## Material for this exercise
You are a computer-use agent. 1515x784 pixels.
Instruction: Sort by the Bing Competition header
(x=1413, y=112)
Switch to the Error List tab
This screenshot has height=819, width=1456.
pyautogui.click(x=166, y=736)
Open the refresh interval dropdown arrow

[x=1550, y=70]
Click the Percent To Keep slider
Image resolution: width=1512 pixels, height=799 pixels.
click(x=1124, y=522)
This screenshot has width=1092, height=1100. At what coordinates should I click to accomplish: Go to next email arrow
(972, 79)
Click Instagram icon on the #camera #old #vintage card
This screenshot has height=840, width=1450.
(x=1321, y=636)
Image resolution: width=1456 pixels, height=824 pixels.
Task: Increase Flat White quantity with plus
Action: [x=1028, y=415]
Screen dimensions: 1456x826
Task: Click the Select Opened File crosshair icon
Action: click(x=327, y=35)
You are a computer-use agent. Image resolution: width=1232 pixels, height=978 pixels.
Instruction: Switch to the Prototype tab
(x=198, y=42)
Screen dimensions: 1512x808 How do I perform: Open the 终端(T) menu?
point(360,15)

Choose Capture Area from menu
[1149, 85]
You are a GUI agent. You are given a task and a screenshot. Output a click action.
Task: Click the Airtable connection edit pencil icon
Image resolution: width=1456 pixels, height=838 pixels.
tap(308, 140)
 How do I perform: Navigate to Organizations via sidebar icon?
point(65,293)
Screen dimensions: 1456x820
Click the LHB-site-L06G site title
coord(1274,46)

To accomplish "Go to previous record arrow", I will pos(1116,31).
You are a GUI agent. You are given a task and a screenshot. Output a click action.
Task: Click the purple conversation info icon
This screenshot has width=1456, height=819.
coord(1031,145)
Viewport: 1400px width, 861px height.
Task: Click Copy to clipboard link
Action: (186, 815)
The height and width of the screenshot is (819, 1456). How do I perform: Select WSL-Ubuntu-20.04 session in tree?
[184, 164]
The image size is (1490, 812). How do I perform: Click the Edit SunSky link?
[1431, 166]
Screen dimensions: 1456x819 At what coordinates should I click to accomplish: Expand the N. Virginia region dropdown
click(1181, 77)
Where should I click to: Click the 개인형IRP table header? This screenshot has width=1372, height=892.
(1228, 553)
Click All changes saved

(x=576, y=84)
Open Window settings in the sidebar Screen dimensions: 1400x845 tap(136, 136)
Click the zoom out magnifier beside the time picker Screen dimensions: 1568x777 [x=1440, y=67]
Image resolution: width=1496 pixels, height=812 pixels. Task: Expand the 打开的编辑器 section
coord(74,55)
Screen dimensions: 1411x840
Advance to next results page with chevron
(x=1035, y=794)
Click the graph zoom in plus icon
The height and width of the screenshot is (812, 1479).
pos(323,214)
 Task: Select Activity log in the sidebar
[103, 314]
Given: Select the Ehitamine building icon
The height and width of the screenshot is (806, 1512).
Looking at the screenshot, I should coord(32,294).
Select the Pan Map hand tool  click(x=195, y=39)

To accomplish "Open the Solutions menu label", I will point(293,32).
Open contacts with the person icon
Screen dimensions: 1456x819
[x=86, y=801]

## Exercise prompt
Restate every record word for word.

## Result of this exercise
You are a computer-use agent. 1515x784 pixels.
Instruction: Sort by the Bing Competition header
(x=1413, y=112)
Switch to the Error List tab
This screenshot has height=819, width=1456.
pyautogui.click(x=166, y=736)
Open the refresh interval dropdown arrow

[x=1550, y=70]
Click the Percent To Keep slider
Image resolution: width=1512 pixels, height=799 pixels.
click(x=1124, y=522)
This screenshot has width=1092, height=1100. At what coordinates should I click to accomplish: Go to next email arrow
(972, 79)
Click Instagram icon on the #camera #old #vintage card
This screenshot has height=840, width=1450.
(x=1321, y=636)
Image resolution: width=1456 pixels, height=824 pixels.
Task: Increase Flat White quantity with plus
Action: [x=1028, y=415]
Screen dimensions: 1456x826
Task: Click the Select Opened File crosshair icon
Action: click(x=327, y=35)
You are a computer-use agent. Image resolution: width=1232 pixels, height=978 pixels.
Instruction: Switch to the Prototype tab
(x=198, y=42)
Screen dimensions: 1512x808 How do I perform: Open the 终端(T) menu?
point(360,15)

Choose Capture Area from menu
[1149, 85]
You are a GUI agent. You are given a task and a screenshot. Output a click action.
Task: Click the Airtable connection edit pencil icon
Image resolution: width=1456 pixels, height=838 pixels.
tap(308, 140)
 How do I perform: Navigate to Organizations via sidebar icon?
point(65,293)
Screen dimensions: 1456x820
Click the LHB-site-L06G site title
coord(1274,46)

To accomplish "Go to previous record arrow", I will pos(1116,31).
You are a GUI agent. You are given a task and a screenshot. Output a click action.
Task: Click the purple conversation info icon
This screenshot has width=1456, height=819.
coord(1031,145)
Viewport: 1400px width, 861px height.
Task: Click Copy to clipboard link
Action: (186, 815)
The height and width of the screenshot is (819, 1456). How do I perform: Select WSL-Ubuntu-20.04 session in tree?
[184, 164]
The image size is (1490, 812). How do I perform: Click the Edit SunSky link?
[1431, 166]
Screen dimensions: 1456x819 At what coordinates should I click to accomplish: Expand the N. Virginia region dropdown
click(1181, 77)
Where should I click to: Click the 개인형IRP table header? This screenshot has width=1372, height=892.
(1228, 553)
Click All changes saved

(x=576, y=84)
Open Window settings in the sidebar Screen dimensions: 1400x845 tap(136, 136)
Click the zoom out magnifier beside the time picker Screen dimensions: 1568x777 [x=1440, y=67]
Image resolution: width=1496 pixels, height=812 pixels. Task: Expand the 打开的编辑器 section
coord(74,55)
Screen dimensions: 1411x840
Advance to next results page with chevron
(x=1035, y=794)
Click the graph zoom in plus icon
The height and width of the screenshot is (812, 1479).
pos(323,214)
 Task: Select Activity log in the sidebar
[103, 314]
Given: Select the Ehitamine building icon
The height and width of the screenshot is (806, 1512).
Looking at the screenshot, I should coord(32,294).
Select the Pan Map hand tool  click(x=195, y=39)

To accomplish "Open the Solutions menu label", I will point(293,32).
Open contacts with the person icon
Screen dimensions: 1456x819
[x=86, y=801]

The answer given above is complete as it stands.